• Short problem 1
Retype the entries below, beginning at the line that contains "At what coordinates" and continuing through the last of the entries. Leave the pictures out.
== Page extract
[PATCH] tests/amd_queue_reset: add ability to skip subtest

Fri Aug 23 00:04:14 UTC 2024

From: Vitaly Prosyak <vitaly.prosyak at amd.com>

Some ASICs may lack functionality for specific error types, such as
CMD_STREAM_EXEC_INVALID_PACKET_LENGTH, etc. To effectively test the
entire table of queue/pipe reset errors, we’ve added an exclude
filter that allows us to skip certain subtests based on family and
chip ID.

The complexity lies in ensuring that the three other processes
(test, background, and monitoring) remain synchronized. This ensures
that each subtest can be skipped when necessary, while the next
subtest is properly executed.

Cc: Jesse Zhang <jesse.zhang at amd.com>
Cc: Alex Deucher <alexander.deucher at amd.com>
Cc: Christian Koenig <christian.koenig at amd.com>
Signed-off-by: Vitaly Prosyak <vitaly.prosyak at amd.com>
---
 lib/amdgpu/amd_ip_blocks.h     |  11 ++++
 tests/amdgpu/amd_queue_reset.c | 115 +++++++++++++++++++++++++++------
 2 files changed, 108 insertions(+), 18 deletions(-)

diff --git a/lib/amdgpu/amd_ip_blocks.h b/lib/amdgpu/amd_ip_blocks.h
index 1b39d9945..86b82c40c 100644
--- a/lib/amdgpu/amd_ip_blocks.h
+++ b/lib/amdgpu/amd_ip_blocks.h
@@ -45,11 +45,22 @@ enum  cmd_error_type {
 	BACKEND_SE_GC_SHADER_INVALID_USER_DATA /* COMPUTE_USER_DATA */
 };
 
+#define _MAX_NUM_ASIC_ID_EXCLUDE_FILTER 3
+
+struct asic_id_filter
+{
+	int family_id;
+	int chip_id_begin;
+	int chip_id_end;
+};
+
 struct dynamic_test{
 	enum cmd_error_type test;
 	const char *name;
 	const char *describe;
+	struct asic_id_filter exclude_filter[_MAX_NUM_ASIC_ID_EXCLUDE_FILTER];
 };
+
 #define for_each_test(t, T) for(typeof(*T) *t = T; t->name; t++)
 
 /* aux struct to hold misc parameters for convenience to maintain */
diff --git a/tests/amdgpu/amd_queue_reset.c b/tests/amdgpu/amd_queue_reset.c
index 6a094d812..a3bc37018 100644
--- a/tests/amdgpu/amd_queue_reset.c
+++ b/tests/amdgpu/amd_queue_reset.c
@@ -25,6 +25,7 @@
 #include "lib/amdgpu/amd_command_submission.h"
 #include "lib/amdgpu/amd_deadlock_helpers.h"
 #include "lib/amdgpu/amd_dispatch.h"
+#include "lib/amdgpu/amdgpu_asic_addr.h"
====
• Short problem 2
Translate this sentence from the queue reset patch above into Spanish: "The complexity lies in ensuring that the three other processes (test, background, and monitoring) remain synchronized."
== Provided records
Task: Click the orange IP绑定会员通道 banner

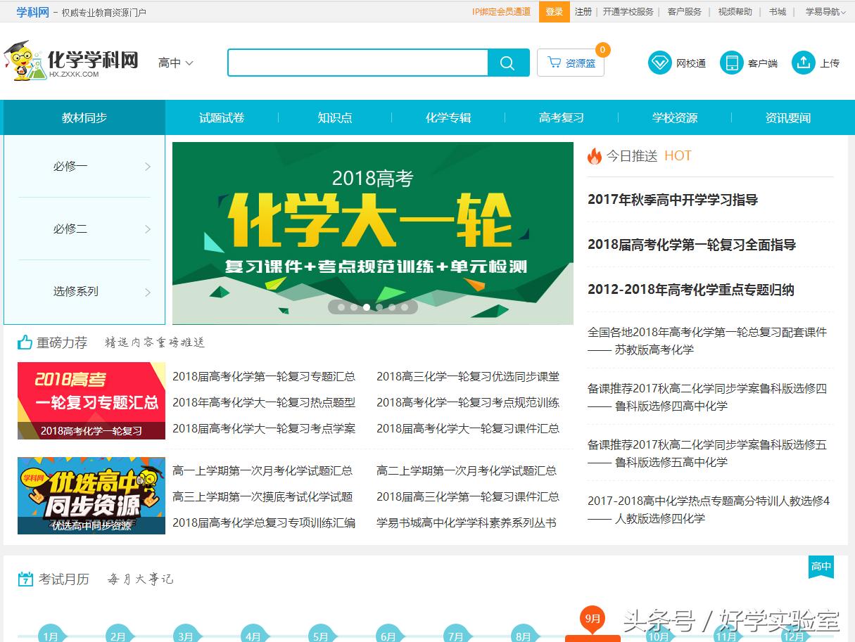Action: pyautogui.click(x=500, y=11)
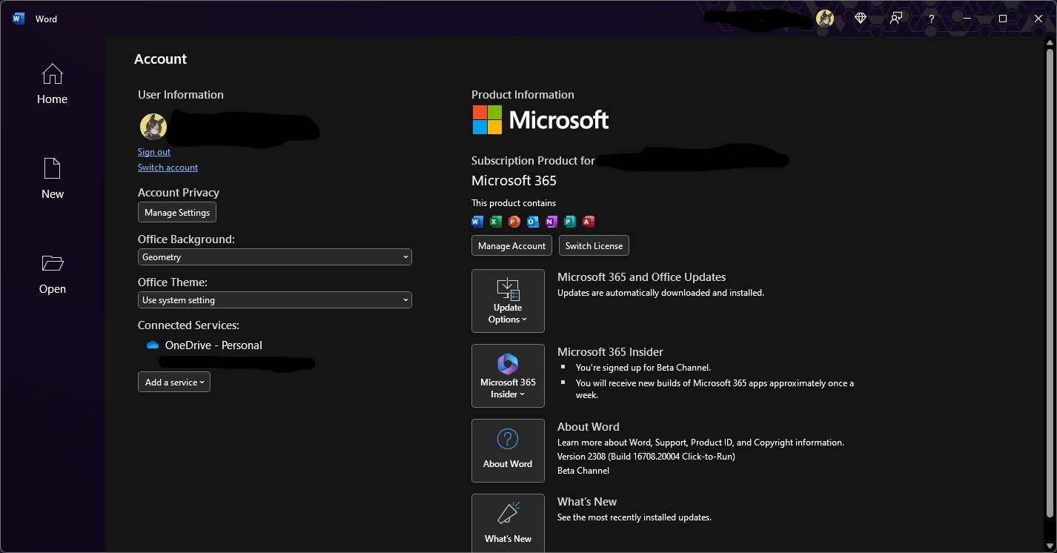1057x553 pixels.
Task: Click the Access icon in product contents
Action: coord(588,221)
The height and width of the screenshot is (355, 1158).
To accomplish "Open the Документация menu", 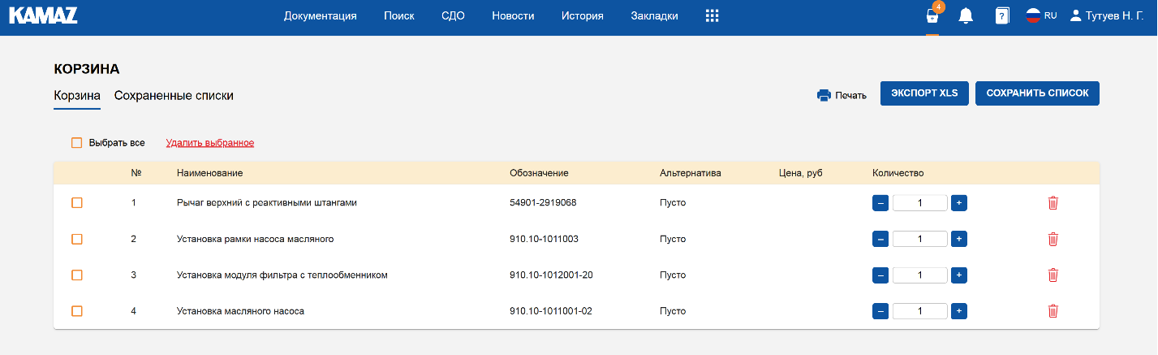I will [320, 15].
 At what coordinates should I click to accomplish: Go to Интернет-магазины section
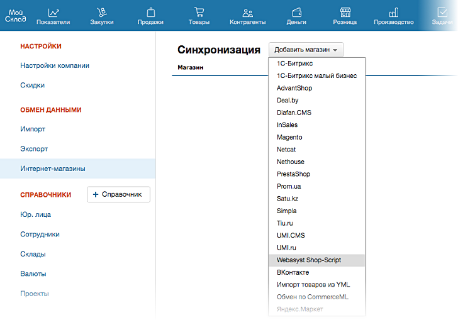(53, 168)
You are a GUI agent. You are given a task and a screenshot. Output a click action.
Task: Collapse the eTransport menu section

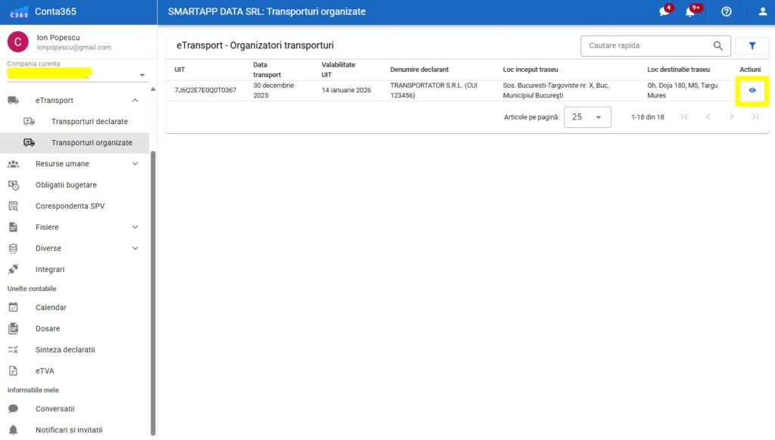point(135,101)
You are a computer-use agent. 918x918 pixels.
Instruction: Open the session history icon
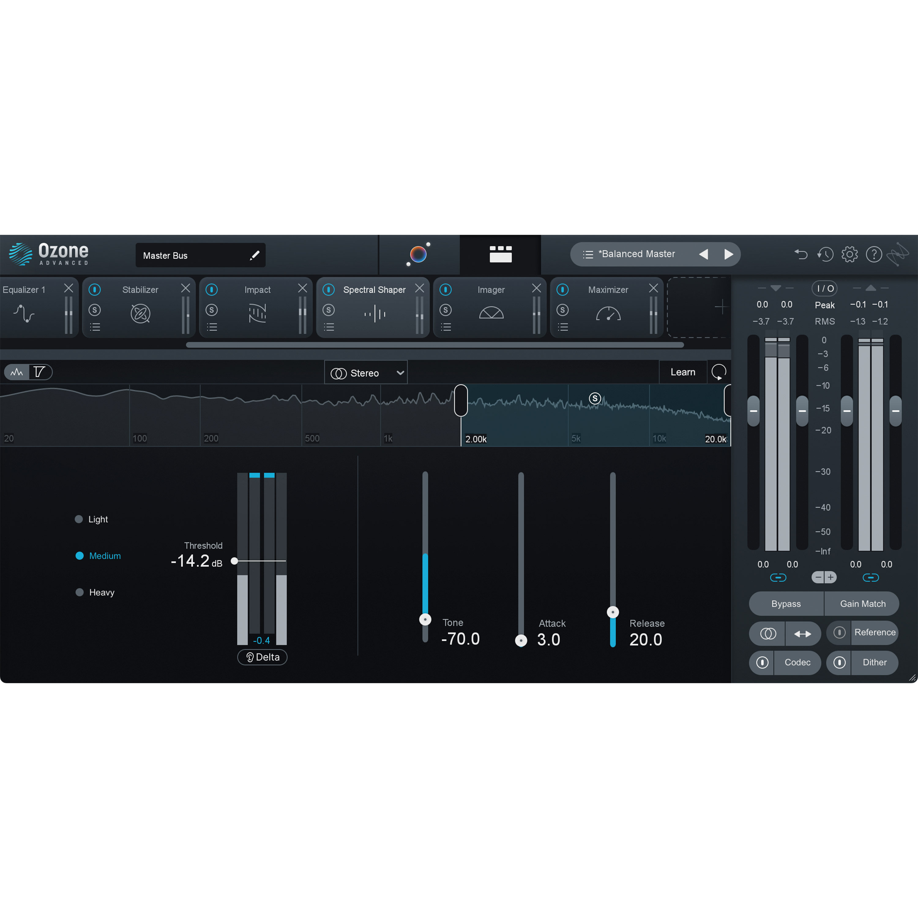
====
• Task solution 1
 At what coordinates should I click to accomplish: Go to Интернет-магазины section
(53, 168)
You are a GUI agent. You are given a task and a screenshot. Output a click action.
Task: Collapse the eTransport menu section

point(135,101)
You are a computer-use agent. 918x918 pixels.
Instruction: Open the session history icon

• Task solution 2
La complejidad radica en garantizar que los otros tres procesos (prueba, segundo plano y monitoreo) permanezcan sincronizados.